Last week Val was doing some clean up in the paddock.  She was going around and picking up small rocks that had surfaced since the spring.  We try to clean these up to avoid having the horses bruise their feet.  She had picked up several stones when she noticed Bob was about 50 feet away with his nose to the ground and snuffling around something.  She went over to see what he was doing and found he had uncovered a base ball size rock that had been partially covered with ground.  Val picked it up, thanked him, and he went back to the hay feeder.

These are just a couple of little things that we have noticed our horses do, that seem to show a thought process that goes beyond instinct or simple rote learning.  I certainly don`t believe it is just coincidence.

Tuesday, 22 May 2012

Little Things Mean a Lot

I believe it was Ray Hunt who said the “Little things mean a lot to a horse.”

Indeed the same can be said of people and most other species.  Because they are small things, they are easy to skip over, DON`T

I have mentioned some of these things in earlier blogs but here are a few ideas to remember;

·         Learn your horses body language

·         Get an invitation before going in the paddock

·         When you approach your horse let them touch you first

·         If you touch first do it at the withers

·         Stroke, don`t pat

·         If they ask, scratch

·         Be gentle as possible and firm when necessary (never be mean)

·         Inspect your horse often, for cuts, bruises, stones in feet, etc.

·         Check equipment, ensure it is safe and comfortable.

·         If you use a bit be careful with the lip, gums and teeth

·         Monitor your horses feed and water, it can be the first sign of a health problem.
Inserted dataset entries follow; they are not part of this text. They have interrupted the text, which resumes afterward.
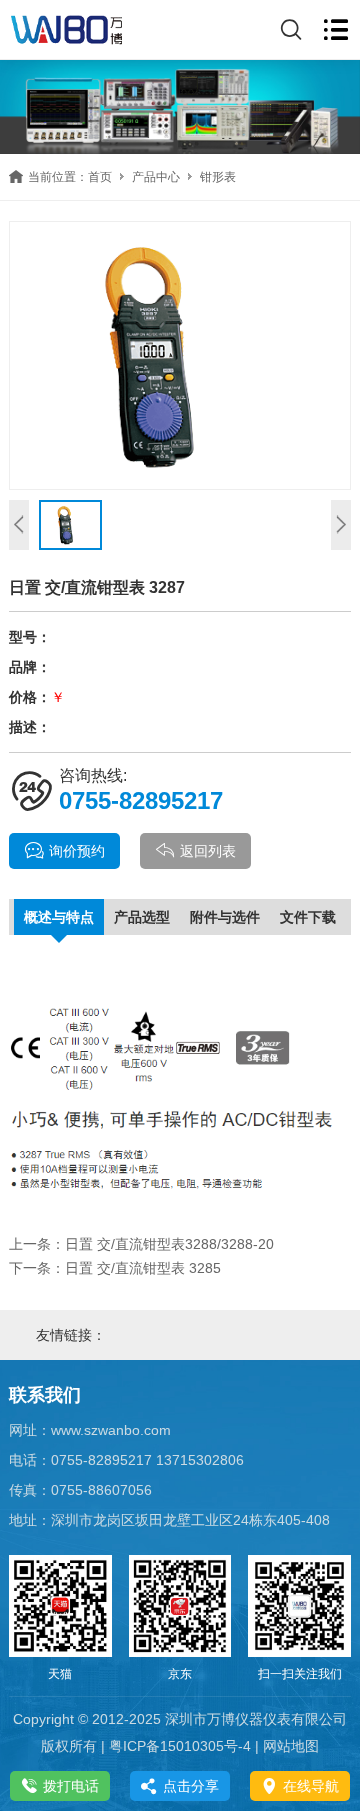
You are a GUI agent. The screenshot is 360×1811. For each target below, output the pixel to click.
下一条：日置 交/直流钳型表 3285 (115, 1268)
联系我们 (45, 1395)
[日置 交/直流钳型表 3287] (180, 355)
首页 (100, 177)
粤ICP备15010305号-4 (180, 1746)
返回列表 (208, 851)
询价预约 (77, 851)
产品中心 (156, 177)
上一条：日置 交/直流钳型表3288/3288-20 (141, 1244)
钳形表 (218, 177)
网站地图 (291, 1746)
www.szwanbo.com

·         Don`t ignore things like a cough

·         Touch your horse often, feel for lumps, swellings and ticks

·         Check your horses paddock, stall and barn for anything that could hurt them.  Anticipation is easier to deal with than regret.

·         Spend undemanding time with your horse

·         Groom your horse yourself and do it often

·         When your horse does something helpful reward them

These are some of the little things that take moments of time and relatively little effort.  They are very BIG deals for your horse.

Wednesday, 2 May 2012

Yesterday, Today and Tomorrow

It is often said that horses live in the present.  This is true.  However horses also have the best memory of all domestic animals.

The way your horse responds to something today won`t necessarily be the way he/she responded yesterday.

Our horse, Bob, has always been very easy to trailer load.  Yesterday he did not want to get on the trailer.  We have learned that everything means something and nothing means nothing.  We found that the door to the upper storage area at the front of the trailer had been left open.  So Bob could see this nice big cave that was a perfect hiding place for a cougar or even the notorious and deadly sabre toothed butterfly.  There was no way he was going near that scary place.  We closed the door and led him on the trailer.  The lead on was important because he trusts us and as long as we were leading he was okay with following.  We let him stay on the trailer and we stayed with him while he carefully checked everything out.  We took him off and did some ground  exercises and then repeated the lead on and rest.  We did this several times over the next hour.  By the end of it he was okay with getting on the trailer.

What happens tomorrow?  I don`t know.  I hope all will be okay, but, if he has an issue we will respect it and help him through it.  There is no doubt that he will remember the scary moment yesterday but he will also remember that nothing bad happened.  No matter what keep the horse`s trust and maintain your leadership.